First Session (January 2025)
Written exam: 28/01/2025 at 8:00 in Room A5 @ DIAG
Reservation period: From 13/12/2024 to 24/01/2025 on Infostud
Project discussion: 12/01/2025 at 10:30 in Room B101 @ DIAG
Second Session (February 2025)
Written exam: 24/02/2025 at 14:00 in Room B2 @ DIAG
Reservation period: From 28/01/2025 to 20/02/2025 on Infostud
Project discussion: 13/03/2025 at 14:00 in Room B101 @ DIAG
Reservation period: From 13/01/2025 to 11/03/2025 on Classroom
Third Session (March/April 2025)
Written exam: 18/03/2025 at 14:00 in Room A3 @ DIAG
Reservation period: From 06/03/2025 to 15/03/2025 on Infostud
Fourth Session (June 2025)
Written exam: 04/06/2025 at 08:00 in Room A4 @ DIAG
Reservation period: From 09/05/2025 to 31/05/2025 on Infostud
Project discussion: TBD
Reservation period: TBD
Fifth Session (July 2025)
Written exam: 09/07/2025 at 08:00 in Room A2 @ DIAG
Reservation period: From 05/06/2025 to 05/07/2025 on Infostud
Project discussion: TBD
Reservation period: TBD
Sixth Session (September 2025)
Written exam: TBD
Reservation period: TBD
Project discussion: TBD
Reservation period: TBD
Seventh Session (October/November 2025)
Written exam: TBD
Reservation period: TBD
Project discussion: TBD
Reservation period: TBD
The exam consists of 2 parts:
A project (max 3 people)
A written examination (2h)
The final mark of the exam is obtained as a weighted average of the two parts (project: 1/3, written exam: 2/3) and will be registered only when both parts have been passed. The mark for each part will be valid for the entire A.Y., until the last session of October/November 2025, included. After then, all marks will be cleared.
Projects
P&R projects consist in developing:
a planning model in PDDL and implementing it through one of the planning systems investigated during the course;
a theory of actions specified using Situation Calculus and Golog-based languages with Prolog.
The model should be able to solve a realistic problem. Student may propose their own problems following the instructions on Google Classroom, and are actually encouraged to do so. Projects must be discussed and approved by the teacher before being submitted and presented.
Proposing and working on a project
The project consists of the following steps:
Define a realistic problem (with similar complexity to the ones analyzed during the lectures) in natural language to be solved using PDDL planning and Situation Calculus.
Specify a planning domain and at least three planning problems in PDDL of increasing complexity relying (if needed) on the features provided by ADL.
Solve the planning specification using one of the many PDDL planners from international planning competitions. These include sequential satisficing (non-optimizing) planners, sequential optimizing planners, numeric planners and other types of planners. We suggest using Fast-Downward, ENHSP or Planning.Domains for your experiments.
Test your solution using at least two search heuristics, preferably among the ones investigated in the range of the course. Note that only a few heuristics (for example, the BLIND heuristic of Fast Downward) fully support ADL and conditional effects. Therefore, changing the heuristics may force you to renounce to some ADL features, requiring you to "downgrade" your planning specification towards a STRIPS-like formulation.
Formulate the problem through Situation Calculus and IndiGolog using the SWI-Prolog interpreter.
Identify at least three reasoning tasks to be solved using the interpreter.
Project rules
Projects can be done individually or in a group of a maximum of 3 people.
You have to submit a project proposal as a PDF via this Google Form. In the project proposal, indicate the group's composition and the proposal content. In the content specify all the details about your project, namely:
the domain chosen described in natural language;
the three instances of the problem that you want to solve with PDDL planning;
the planners you intend to use;
the search heuristics that you want to use.
the three reasoning tasks you want to solve with IndiGolog using the SWI-Prolog interpreter.

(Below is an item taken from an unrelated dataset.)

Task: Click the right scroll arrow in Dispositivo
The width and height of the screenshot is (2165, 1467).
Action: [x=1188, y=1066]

It may be that some details will change while you are working on the project. If you do some changes to the original proposal you have to discuss them at the presentation. We expect at least the domain chosen and the problem instances to remain the same.

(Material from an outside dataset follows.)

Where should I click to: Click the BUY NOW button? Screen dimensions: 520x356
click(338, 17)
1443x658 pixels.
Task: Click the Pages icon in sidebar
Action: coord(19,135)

After submitting your proposal, wait for your project to be accepted (you will receive a notification via email). This usually takes up to two weeks (so plan the session in which you want to discuss the project ahead of time).
If the project proposal is accepted, you can start working on that. If rejected, do not worry; we will suggest how to modify your idea to make it suitable for a project.
The project presentation will be given on selected dates (usually close to the exam dates) defined by the professors. Each group will have to present the project.
The presentation must be supported using slides. It should be targeted to explain the rationale behind the reasoning tasks under investigation and the PDDL planning specification, and discuss the (potentially) different results obtained by applying the three selected search heuristics.